= Housing Conservation Coordinators =

Housing Conservation Coordinators (HCC) is a not-for-profit organization located at 777 Tenth Avenue in Hell's Kitchen, Manhattan, USA, that provides legal representation, engages in tenant and community organizing, installs energy efficient systems through their Weatherization Program and offers technical training.

== History ==
HCC was founded in 1972 at the time of New York City's financial crisis and assisted tenants of buildings abandoned by their landlords to buy their buildings — if the city had seized them for back taxes — under the Tenant Interim Lease Program. Such tenant-owned buildings were organized as low-income cooperatives called Housing Development Fund Corporations. When the city attempted to raise the purchase price they led the "$250 for Clinton and Chelsea Too" campaign There are more than seventy low-income cooperatives in Hell's Kitchen, purchased from the city after tax foreclosure or directly from the landlords with HCC loans.

## SOURCE EXCERPT

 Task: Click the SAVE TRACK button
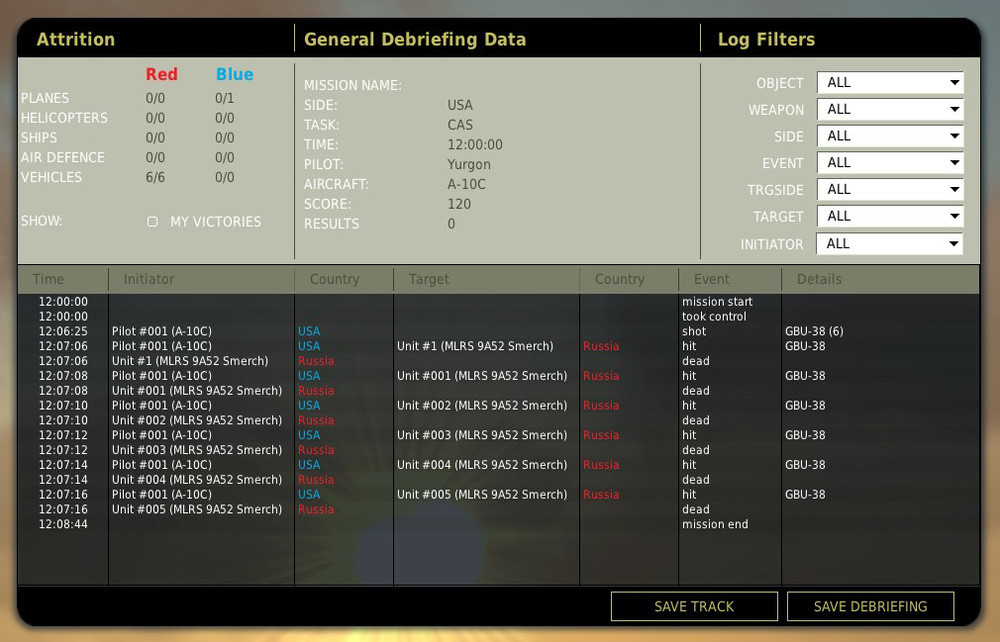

## EXERCISE DIRECTIONS
Pick up the Housing Conservation Coordinators article after its last sentence and keep writing it.

## RESULT OF THE TASK
HCC has had contact with tenants in roughly 90% of the buildings in Hell's Kitchen.

== Technical training ==
HCC training programs taught tenants how to operate and repair a boiler, enabling tenants of abandoned buildings to provide themselves their basic needs.

== Income limits ==
HCC can only represent tenant households with total combined incomes below specific amounts.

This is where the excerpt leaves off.